• [What you have to do]: Only the lines from the one with "Open the Startup Founder position link" through the end of the material, both ends included, should be retyped exactly.
** Supplied data follows **
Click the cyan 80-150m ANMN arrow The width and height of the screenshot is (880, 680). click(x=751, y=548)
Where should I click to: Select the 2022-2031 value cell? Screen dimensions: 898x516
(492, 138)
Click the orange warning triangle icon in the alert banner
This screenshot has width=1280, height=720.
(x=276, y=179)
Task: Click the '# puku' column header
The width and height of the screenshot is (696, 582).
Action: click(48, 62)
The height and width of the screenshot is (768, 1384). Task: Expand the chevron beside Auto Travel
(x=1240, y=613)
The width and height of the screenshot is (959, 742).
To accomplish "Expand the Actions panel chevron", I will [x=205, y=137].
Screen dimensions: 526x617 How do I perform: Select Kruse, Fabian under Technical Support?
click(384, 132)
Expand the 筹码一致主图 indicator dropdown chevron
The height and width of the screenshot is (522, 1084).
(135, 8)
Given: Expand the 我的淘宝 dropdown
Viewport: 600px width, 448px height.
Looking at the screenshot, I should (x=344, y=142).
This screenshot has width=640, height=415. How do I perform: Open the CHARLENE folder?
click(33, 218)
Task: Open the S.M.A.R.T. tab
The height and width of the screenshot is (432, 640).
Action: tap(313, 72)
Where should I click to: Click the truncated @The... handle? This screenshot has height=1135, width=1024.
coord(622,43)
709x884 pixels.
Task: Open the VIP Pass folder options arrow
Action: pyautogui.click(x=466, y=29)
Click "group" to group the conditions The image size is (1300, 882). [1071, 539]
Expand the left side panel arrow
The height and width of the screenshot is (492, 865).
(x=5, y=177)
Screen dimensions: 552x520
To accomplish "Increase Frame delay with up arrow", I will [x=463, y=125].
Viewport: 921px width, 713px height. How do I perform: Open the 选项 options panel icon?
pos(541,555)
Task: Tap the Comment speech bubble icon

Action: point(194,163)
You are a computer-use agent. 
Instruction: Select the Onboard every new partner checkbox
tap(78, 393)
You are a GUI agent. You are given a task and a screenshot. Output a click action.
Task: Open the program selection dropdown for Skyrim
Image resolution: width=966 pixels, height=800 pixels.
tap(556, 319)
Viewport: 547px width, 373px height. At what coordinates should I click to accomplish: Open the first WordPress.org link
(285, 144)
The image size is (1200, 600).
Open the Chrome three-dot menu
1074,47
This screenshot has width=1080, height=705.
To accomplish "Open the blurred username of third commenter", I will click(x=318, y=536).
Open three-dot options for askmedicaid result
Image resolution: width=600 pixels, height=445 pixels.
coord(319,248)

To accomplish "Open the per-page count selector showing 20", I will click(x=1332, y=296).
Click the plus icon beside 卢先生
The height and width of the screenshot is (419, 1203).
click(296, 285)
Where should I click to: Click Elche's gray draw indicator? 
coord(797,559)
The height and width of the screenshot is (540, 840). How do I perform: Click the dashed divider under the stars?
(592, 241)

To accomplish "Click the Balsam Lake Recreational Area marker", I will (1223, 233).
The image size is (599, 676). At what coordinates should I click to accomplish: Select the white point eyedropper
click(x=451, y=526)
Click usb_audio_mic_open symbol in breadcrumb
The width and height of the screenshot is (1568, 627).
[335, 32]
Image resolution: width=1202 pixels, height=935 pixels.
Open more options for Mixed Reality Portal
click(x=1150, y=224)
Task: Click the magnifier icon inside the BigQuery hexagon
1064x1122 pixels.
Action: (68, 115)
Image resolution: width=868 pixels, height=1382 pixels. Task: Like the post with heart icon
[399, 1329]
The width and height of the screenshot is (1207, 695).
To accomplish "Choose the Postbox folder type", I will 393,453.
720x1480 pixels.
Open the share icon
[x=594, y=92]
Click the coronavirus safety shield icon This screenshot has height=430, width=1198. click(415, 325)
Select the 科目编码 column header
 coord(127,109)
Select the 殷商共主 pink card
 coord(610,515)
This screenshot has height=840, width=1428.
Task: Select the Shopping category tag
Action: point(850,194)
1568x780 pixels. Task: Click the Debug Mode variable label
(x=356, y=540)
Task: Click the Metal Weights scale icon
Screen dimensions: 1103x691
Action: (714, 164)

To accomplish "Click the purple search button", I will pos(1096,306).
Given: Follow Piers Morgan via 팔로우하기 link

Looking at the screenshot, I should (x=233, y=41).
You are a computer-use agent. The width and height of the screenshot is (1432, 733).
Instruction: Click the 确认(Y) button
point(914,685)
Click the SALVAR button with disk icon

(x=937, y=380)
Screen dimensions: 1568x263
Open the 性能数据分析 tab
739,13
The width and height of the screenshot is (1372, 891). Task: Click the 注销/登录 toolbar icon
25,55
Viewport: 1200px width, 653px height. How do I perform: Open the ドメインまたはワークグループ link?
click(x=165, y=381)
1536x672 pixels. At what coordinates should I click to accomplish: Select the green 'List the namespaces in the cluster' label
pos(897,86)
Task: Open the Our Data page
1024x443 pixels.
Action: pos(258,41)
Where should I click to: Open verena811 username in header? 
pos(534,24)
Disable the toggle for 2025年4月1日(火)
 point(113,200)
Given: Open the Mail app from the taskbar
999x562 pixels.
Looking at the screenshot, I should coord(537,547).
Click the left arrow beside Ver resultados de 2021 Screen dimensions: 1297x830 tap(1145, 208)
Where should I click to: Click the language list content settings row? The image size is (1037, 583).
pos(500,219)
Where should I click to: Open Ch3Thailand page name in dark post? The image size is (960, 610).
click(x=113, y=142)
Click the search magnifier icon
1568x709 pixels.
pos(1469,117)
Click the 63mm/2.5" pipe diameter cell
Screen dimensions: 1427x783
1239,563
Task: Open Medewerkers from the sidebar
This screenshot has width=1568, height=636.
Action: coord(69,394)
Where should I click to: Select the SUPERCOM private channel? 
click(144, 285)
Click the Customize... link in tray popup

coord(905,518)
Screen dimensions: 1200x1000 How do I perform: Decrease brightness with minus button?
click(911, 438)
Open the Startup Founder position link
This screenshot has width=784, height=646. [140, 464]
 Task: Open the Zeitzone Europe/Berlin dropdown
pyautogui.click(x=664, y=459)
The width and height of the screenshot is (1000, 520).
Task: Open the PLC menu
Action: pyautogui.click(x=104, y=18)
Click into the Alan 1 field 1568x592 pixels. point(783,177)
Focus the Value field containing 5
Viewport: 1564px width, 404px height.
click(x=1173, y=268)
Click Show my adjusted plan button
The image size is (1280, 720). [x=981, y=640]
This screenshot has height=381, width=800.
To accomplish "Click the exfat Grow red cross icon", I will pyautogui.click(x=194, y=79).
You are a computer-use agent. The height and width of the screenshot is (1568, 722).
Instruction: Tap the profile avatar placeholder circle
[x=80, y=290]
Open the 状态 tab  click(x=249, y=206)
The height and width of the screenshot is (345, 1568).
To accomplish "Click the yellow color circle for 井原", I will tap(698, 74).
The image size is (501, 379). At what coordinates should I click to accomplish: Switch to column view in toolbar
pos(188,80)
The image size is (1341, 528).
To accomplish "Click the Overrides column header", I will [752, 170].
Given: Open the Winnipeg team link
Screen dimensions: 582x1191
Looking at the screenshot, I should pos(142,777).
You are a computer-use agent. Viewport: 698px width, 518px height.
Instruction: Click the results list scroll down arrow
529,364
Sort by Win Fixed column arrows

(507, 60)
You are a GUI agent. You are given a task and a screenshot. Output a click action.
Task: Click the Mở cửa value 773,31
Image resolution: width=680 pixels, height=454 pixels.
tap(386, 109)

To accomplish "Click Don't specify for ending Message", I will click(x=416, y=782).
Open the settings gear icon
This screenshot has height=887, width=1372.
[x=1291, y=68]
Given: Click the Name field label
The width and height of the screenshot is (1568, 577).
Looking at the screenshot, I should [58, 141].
** End of Supplied data **
• [Response for this exercise]:
Open the Startup Founder position link
This screenshot has width=784, height=646. [140, 464]
 Task: Open the Zeitzone Europe/Berlin dropdown
pyautogui.click(x=664, y=459)
The width and height of the screenshot is (1000, 520).
Task: Open the PLC menu
Action: pyautogui.click(x=104, y=18)
Click into the Alan 1 field 1568x592 pixels. point(783,177)
Focus the Value field containing 5
Viewport: 1564px width, 404px height.
click(x=1173, y=268)
Click Show my adjusted plan button
The image size is (1280, 720). [x=981, y=640]
This screenshot has height=381, width=800.
To accomplish "Click the exfat Grow red cross icon", I will pyautogui.click(x=194, y=79).
You are a computer-use agent. The height and width of the screenshot is (1568, 722).
Instruction: Tap the profile avatar placeholder circle
[x=80, y=290]
Open the 状态 tab  click(x=249, y=206)
The height and width of the screenshot is (345, 1568).
To accomplish "Click the yellow color circle for 井原", I will tap(698, 74).
The image size is (501, 379). At what coordinates should I click to accomplish: Switch to column view in toolbar
pos(188,80)
The image size is (1341, 528).
To accomplish "Click the Overrides column header", I will [752, 170].
Given: Open the Winnipeg team link
Screen dimensions: 582x1191
Looking at the screenshot, I should pos(142,777).
You are a computer-use agent. Viewport: 698px width, 518px height.
Instruction: Click the results list scroll down arrow
529,364
Sort by Win Fixed column arrows

(507, 60)
You are a GUI agent. You are given a task and a screenshot. Output a click action.
Task: Click the Mở cửa value 773,31
Image resolution: width=680 pixels, height=454 pixels.
tap(386, 109)

To accomplish "Click Don't specify for ending Message", I will click(x=416, y=782).
Open the settings gear icon
This screenshot has height=887, width=1372.
[x=1291, y=68]
Given: Click the Name field label
The width and height of the screenshot is (1568, 577).
Looking at the screenshot, I should [58, 141].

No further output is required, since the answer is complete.